Барсуки - стр. 28
– Не вылазь, ладно, не вылазь… Переломишься! Старушечья рука захлопнула окно и тотчас же задернула занавеску. Гераневое окно сразу потерялось среди всех других, столь же незначительных оконцев.
Сеня сел на гребень крыши и осмотрелся. «Тонкая какая!» – повторил он вслух и еще раз посмеялся над необычайностью события. Ветерок задувал за ворот рубашки; Сеня поднял руку застегнуть и нахмурился: двух верхних пуговиц недоставало у ворота. Потом взгляд его сам собою перекинулся на сапоги: они были тяжелы и неуклюжи. «Бочки, а не сапоги. Капусту в таких осенью квасить, вот что!» – подумал он, вспомнил карасьевские сапожки, топкой кожи, лакированными бутылочками, и огорченно покачал головой…
И точно преисподний дух, легкий на помине, в чердачное окно просунулась потная, обозленная рожа самого Карасьева:
– Ты чего тут балбесничаешь? Пошел домой! – рявкнул он, багровея от удовольствия удовлетворить потребность власти. – Чего народ внизу собираешь? Я вот задам тебе, неслуху!..
Но тут случилось нечто совершенно не предвиденное Карасьевым. Сеня засмеялся, беззлобно, но с какой-то возмутительной самостоятельностью:
– А ну, поди сюда! Я тебя, лошака ярославского, вниз скину…
– Вот и дурак! – обиделся Карасьев, не решаясь выбраться на крышу. – Я тебе заместо отца родного, можно сказать. А ты этак-то? Погоди. Я тебя, мужика, выучу, припомню!
– В поминанье пропиши! – крикнул ему Сеня вдогонку, но тот уже исчез с той же внезапностью, как и появился.

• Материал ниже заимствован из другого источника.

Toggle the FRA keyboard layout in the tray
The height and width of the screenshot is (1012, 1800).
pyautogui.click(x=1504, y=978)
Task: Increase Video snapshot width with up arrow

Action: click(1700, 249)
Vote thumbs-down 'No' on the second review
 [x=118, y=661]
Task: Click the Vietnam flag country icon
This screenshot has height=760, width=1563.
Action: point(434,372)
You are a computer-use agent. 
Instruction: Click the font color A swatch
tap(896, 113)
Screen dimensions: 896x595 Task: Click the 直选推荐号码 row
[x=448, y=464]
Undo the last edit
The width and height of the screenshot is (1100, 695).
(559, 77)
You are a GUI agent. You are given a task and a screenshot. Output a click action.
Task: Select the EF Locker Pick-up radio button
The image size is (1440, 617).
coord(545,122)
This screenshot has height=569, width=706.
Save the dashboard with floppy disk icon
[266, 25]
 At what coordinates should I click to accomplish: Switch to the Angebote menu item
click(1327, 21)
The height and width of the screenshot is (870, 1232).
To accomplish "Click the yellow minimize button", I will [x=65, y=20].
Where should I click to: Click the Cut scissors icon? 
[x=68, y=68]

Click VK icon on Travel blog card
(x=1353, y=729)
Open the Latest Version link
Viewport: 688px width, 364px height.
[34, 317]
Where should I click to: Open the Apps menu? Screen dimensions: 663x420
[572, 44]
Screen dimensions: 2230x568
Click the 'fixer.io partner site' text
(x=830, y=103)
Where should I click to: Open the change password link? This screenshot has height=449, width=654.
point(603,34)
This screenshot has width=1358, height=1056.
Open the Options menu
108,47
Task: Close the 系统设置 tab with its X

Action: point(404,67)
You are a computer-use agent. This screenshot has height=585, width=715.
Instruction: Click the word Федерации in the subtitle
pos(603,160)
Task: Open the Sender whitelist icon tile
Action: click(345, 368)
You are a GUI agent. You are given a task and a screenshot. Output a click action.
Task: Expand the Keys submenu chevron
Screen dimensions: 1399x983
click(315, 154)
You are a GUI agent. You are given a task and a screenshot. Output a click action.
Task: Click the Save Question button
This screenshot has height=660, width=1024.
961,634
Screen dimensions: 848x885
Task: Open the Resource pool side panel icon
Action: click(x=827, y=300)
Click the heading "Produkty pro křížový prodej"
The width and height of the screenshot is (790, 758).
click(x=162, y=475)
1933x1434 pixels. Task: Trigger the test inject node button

…Он долго сидел здесь. Чуть не весь город лежал распростертый внизу, как покоренный у ног победителя. Огромной лиловой дугой, прошитой золотом, все влево и влево закруглялась река. Широкое и красное, как цветок разбухшей герани, опускалось солнце за темные кремлевские башни, пики и купола… А снизу источались духота, жар, томящая, расслабляющая скука. Небо гасло, и все принимало лилово-синий отсвет тучи, наползавшей с востока. Ночь обещала грозу, и уже попыхивал молниями иссушенный московский горизонт.
Сеня обернулся. Москва быстро погружалась в синеву потемок, только диким бронзовым румянцем пылали крест и купол Никиты-мученика, что на Вшивой горке. Дальше все размывала мгла.
Напрасно ждал своего питомца Катушин, приготовивший для него последнюю свою, самую сокровенную книжку. Сеня сидел вверху, как раз над ним, чутко впитывая в себя эту непомерную торжественность закатной Москвы. Сердце его стучало быстро, четко и властно; так несется в свою неизвестность, ударяя не кованными еще копытами, молодой жеребенок по гулкой ночной дороге.